UNCTAD again proposed international bankruptcy procedures and invoking the use of Art. VIII of the IMF’s Articles of Agreement (under which countries could be asked to impose capital controls to prevent outflows on the capital account). However, the proposal did not get far, since the creditors were more intent on disciplining the debtors than finding durable solutions.

Large bailout packages were put in place instead, often designed to ensure that debtors met current obligations to creditors while keeping their capital account open and adopting tight macroeconomic policies to ‘restore confidence’ and make it attractive to lenders to provide funds. These did little, however, to either prevent the collapse of currencies or prevent recession. The economic and social conditions in many of the countries in fact worsened.

Neither individual country situations nor that of the international financial system has improved; each crisis is being followed by another, with every new bailout package involving more and more funds.

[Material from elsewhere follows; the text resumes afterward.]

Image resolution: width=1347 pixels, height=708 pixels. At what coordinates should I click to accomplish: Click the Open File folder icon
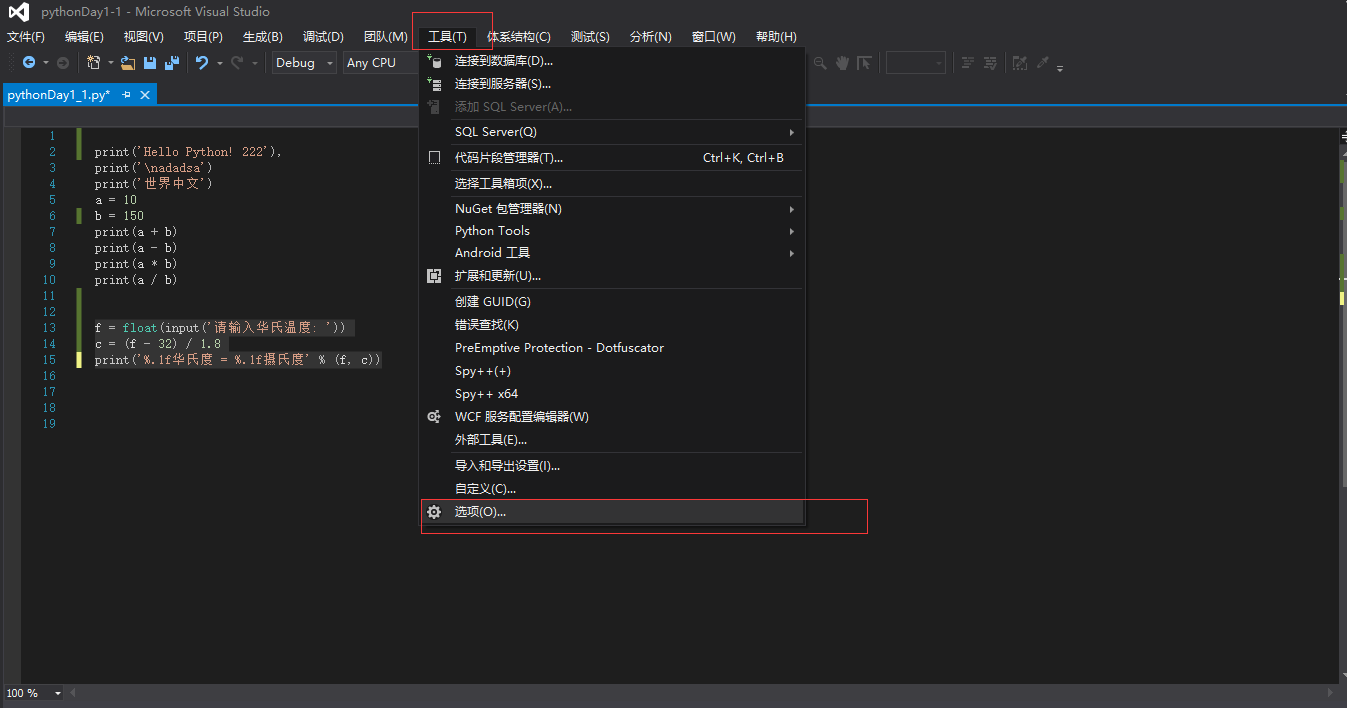[127, 62]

Argentina and Turkey are currently the prime examples of cases where the bailout policies have failed. While Turkey, because of its ‘geography’ and strategic importance to US campaigns in the region, is being favoured with large bailout packages, in the case of Argentina (with its currency board system and free convertibility on a dollar-peso parity basis), where the debt is now mostly held by nationals, there is now a distinct possibility of debt default.

According to Akyüz, a way forward, in terms of the IMF’s coming around to the idea of international bankruptcy models, would be to frame explicit guidelines under  the IMF’s Articles to enable a stay on creditor  litigation and give some statutory protection to the debtor countries imposing temporary standstills.

The decision of whether or not to impose temporary standstill should rest with the debtor country, which should be enabled to get an examination and endorsement of the move by an independent panel. TDR 2001 suggested in this regard a procedure similar to the safeguards procedure of the WTO, and also proposed strict limitations on crisis lending in order to ensure private sector involvement and the private sector’s sharing the burden for its unwise lending. The debtor country should be enabled to initiate restructuring of its private and sovereign debt under international rules formulated on the model of Chapter 11 of the US bankruptcy code. These should enable a rapid but comprehensive debt restructuring - by extending maturities, debt-equity conversions and some debt writeoffs.

Such a move would alter the balance of negotiating strength between creditors and debtors and between developed and developing countries.

It may have some negative effect by reducing aggregate financial flows, mainly short-term speculative flows. However, this has also to be balanced by the fact that for the first time in many years, the developing world has a net outflow of capital, estimated by the IMF to involve an outflow of $1.4 billion.

For the proposals to move forward and gain some  credibility as well as wider public acceptance,  perhaps  an independent commission or group (and not the IMF/World Bank management) would be needed to work out the technical details and practical procedures. (SUNS5021)

The above article first appeared in the South-North Development Monitor (SUNS) of which Chakravarthi Raghavan is the Chief Editor.